October 5, 2015 By Paul Gackle

Goldobin, Mueller Will Benefit From Playing With Barracuda

SAN JOSE — After spending most of the 2014-15 season in the NHL, Mirco Mueller received the disappointing news over the weekend: he will be starting the year with the Barracuda.

Head coach Peter DeBoer trimmed his roster down to 23 players on Monday, which means that Mueller and forward Nikolay Goldobin will be practicing with the Barracuda when the Sharks open the season in Los Angeles against the Kings on Wednesday.

“I’m obviously disappointed,” Mueller said. “But it’s not the end of the world. I could be up any day. I’ll just give my best every day I’m on the ice.”

In the long run, both Mueller and Goldobin should benefit from seeing more ice time and playing bigger roles in the AHL.

Last year, Mueller’s development was hindered by the decision to keep him on the NHL roster. Over the last four months of the season, he played in just 18 games because of his participation in the World Junior Championships, an upper-body injury and inconsistent play. He finished the year averaging 16 minutes and 58 seconds of ice time in 39 games played.

With the Barracuda, the Sharks 2013 first-round draft pick will get to play 20-plus minutes a night on a top pairing while also getting experience on the power play and the penalty kill.

“It’ll give him a chance to grow and try new things without worrying about turning the puck over,” Barracuda head coach Roy Sommer said. “That’s the biggest difference to me. He’s going to continue to get out there if he makes mistakes with us. Whereas up there, you make a couple mistakes, and it costs you a game or two, that’s pretty unacceptable.”

Sommer said consistent playing time should give Mueller more confidence in the long run, too.

“A young guy, when he sits and he’s watching, when he gets out there, he’s nervous. I don’t care who you are, you don’t want to mess up,” Sommer said. “And when you don’t want to mess up, how do you play? You stiffen up. You’re not habitual and you don’t do things the way you do when you’re just naturally playing.”

Mueller acknowledged that he needs to play with more consistency and aggressiveness to be an everyday NHL player.

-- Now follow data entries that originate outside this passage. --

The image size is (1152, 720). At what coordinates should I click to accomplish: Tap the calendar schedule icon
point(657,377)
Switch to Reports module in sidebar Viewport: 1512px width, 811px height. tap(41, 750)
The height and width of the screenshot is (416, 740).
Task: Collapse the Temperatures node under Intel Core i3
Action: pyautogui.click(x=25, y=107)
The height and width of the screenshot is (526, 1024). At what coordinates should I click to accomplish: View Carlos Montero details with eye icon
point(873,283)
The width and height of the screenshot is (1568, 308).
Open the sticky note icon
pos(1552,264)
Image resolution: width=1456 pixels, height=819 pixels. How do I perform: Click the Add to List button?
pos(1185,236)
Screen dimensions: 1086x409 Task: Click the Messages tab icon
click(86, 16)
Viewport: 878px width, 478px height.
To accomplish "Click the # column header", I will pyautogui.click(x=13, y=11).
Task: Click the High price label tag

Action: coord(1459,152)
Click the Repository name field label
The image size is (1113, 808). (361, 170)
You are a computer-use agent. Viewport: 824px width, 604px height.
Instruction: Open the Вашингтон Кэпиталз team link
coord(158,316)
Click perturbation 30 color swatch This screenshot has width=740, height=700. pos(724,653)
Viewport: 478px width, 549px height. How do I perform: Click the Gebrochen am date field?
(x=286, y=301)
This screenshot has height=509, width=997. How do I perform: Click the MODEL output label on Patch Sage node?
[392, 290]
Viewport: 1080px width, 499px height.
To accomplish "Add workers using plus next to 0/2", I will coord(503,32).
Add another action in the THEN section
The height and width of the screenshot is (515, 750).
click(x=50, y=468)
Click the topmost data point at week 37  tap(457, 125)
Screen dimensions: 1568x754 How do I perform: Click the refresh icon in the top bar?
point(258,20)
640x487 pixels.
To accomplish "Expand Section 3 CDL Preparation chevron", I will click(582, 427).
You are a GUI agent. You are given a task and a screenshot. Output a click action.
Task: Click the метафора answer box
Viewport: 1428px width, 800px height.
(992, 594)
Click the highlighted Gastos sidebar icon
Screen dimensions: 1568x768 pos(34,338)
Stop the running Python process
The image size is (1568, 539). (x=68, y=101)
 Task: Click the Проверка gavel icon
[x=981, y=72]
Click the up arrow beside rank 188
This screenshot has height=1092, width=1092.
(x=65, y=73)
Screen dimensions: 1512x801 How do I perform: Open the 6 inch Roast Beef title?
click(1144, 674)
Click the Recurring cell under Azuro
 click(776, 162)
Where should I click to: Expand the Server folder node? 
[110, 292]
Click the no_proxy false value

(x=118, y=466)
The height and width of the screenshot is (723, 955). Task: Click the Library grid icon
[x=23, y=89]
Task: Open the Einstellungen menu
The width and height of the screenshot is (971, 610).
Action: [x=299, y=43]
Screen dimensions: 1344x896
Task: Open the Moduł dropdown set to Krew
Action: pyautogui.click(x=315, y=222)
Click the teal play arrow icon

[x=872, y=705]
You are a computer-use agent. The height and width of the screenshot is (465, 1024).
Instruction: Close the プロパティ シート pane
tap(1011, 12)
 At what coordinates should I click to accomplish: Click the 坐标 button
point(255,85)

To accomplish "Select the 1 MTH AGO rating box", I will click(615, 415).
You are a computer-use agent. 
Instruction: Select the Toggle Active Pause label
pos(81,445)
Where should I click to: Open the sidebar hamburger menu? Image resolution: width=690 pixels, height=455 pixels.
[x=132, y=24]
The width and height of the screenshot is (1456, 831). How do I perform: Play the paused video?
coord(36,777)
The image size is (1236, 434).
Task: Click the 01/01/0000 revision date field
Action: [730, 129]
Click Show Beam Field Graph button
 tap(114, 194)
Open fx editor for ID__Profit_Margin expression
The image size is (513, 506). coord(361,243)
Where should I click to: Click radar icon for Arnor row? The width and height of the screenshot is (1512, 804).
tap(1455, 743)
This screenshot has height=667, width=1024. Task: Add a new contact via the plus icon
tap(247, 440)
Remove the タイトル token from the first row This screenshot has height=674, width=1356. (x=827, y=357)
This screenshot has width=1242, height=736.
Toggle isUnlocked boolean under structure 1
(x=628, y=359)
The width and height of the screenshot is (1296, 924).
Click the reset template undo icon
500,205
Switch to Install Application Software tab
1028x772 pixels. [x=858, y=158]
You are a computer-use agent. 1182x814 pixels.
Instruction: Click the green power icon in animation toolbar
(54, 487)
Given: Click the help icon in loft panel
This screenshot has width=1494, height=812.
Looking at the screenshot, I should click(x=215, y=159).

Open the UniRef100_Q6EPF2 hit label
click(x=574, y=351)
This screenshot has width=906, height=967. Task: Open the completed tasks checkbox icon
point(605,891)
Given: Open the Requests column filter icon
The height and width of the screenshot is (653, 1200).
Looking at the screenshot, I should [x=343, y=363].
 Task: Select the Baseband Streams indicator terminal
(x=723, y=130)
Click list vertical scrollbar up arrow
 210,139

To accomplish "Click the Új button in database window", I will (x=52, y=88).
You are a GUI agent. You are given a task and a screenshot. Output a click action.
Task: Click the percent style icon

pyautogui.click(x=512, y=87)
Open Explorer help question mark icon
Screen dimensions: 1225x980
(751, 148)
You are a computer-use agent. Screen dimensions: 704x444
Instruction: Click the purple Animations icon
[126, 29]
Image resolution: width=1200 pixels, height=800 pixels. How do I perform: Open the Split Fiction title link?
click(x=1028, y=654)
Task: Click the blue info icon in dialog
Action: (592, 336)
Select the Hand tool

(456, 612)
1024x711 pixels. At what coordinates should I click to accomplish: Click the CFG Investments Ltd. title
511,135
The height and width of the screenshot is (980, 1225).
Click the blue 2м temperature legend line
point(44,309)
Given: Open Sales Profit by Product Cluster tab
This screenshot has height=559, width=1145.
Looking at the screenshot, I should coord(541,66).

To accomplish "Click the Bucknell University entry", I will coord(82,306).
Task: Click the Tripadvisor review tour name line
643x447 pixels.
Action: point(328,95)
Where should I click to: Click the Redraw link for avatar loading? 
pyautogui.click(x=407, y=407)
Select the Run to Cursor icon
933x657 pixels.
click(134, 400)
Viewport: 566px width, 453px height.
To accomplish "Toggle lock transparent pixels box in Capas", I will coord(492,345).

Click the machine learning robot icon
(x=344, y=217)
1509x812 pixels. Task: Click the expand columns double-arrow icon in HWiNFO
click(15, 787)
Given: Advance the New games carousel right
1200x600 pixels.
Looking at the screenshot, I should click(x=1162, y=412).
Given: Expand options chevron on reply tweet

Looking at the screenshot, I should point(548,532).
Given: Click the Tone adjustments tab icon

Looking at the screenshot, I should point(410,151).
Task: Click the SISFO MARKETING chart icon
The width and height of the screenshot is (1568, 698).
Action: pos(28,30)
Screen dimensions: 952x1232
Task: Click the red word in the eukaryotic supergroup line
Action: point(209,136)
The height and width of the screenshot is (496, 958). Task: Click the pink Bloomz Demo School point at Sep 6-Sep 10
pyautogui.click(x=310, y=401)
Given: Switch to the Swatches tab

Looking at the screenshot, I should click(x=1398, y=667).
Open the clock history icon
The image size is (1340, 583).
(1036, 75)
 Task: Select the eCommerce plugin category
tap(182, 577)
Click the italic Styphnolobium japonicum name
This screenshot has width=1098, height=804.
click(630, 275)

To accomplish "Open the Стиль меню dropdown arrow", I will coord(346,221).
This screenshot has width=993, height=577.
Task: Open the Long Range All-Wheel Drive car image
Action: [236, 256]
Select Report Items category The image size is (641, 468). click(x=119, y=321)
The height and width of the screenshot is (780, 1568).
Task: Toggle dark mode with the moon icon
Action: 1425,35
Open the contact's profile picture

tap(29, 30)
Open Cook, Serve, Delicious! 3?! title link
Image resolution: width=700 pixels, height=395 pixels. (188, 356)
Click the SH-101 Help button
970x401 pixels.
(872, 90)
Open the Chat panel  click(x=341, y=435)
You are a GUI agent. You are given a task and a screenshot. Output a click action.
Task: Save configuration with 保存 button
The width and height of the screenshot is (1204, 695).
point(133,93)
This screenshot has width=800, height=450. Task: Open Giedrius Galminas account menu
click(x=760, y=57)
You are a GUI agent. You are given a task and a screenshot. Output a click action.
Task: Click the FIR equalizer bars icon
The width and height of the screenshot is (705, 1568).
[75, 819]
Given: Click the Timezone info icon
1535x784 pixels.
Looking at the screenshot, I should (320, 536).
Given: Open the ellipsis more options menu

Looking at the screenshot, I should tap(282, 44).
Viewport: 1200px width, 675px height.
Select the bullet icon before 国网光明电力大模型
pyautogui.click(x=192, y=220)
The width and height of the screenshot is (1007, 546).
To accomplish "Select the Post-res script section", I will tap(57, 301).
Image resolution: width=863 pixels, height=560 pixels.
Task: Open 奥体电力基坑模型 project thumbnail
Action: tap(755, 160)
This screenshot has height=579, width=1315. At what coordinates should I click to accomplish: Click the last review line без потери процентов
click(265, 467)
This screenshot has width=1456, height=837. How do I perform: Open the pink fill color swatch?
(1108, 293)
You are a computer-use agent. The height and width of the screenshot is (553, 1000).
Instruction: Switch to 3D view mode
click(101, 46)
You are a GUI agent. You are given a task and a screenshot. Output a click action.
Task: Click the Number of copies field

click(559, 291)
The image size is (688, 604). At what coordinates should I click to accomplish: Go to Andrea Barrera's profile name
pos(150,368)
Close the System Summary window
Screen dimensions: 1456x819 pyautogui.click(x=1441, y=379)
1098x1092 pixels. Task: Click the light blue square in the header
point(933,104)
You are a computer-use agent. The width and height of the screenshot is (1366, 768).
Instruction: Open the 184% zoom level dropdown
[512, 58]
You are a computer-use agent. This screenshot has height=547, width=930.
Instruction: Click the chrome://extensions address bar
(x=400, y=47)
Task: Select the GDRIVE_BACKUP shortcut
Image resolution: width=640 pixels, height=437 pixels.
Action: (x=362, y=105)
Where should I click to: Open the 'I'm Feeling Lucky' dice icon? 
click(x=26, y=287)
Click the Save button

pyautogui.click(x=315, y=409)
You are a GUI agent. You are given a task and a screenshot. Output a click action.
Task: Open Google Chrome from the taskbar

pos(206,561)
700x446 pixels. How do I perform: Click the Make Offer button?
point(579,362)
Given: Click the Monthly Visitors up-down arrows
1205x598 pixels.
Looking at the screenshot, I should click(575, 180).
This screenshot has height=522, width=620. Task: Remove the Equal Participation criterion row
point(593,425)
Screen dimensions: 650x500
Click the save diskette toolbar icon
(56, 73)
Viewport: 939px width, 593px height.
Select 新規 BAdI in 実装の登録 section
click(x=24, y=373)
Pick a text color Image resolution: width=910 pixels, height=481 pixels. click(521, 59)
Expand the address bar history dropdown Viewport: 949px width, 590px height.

“That’s the reason why I wasn’t playing all year [last season]. I think I have the tools to be a day in, day out player,” Mueller said. “It’ll be good to get some minutes in down here.”

Like Mueller, Goldobin will also grow as a player in the AHL.

The Sharks 2014 first-round pick impressed DeBoer enough with his playmaking ability to hang with the team through the entire preseason and earn a spot on the top line against the Vancouver Canucks on Sept. 29.

But Goldobin will also benefit from being a top-line player in the AHL rather than playing a fourth line role with the Sharks.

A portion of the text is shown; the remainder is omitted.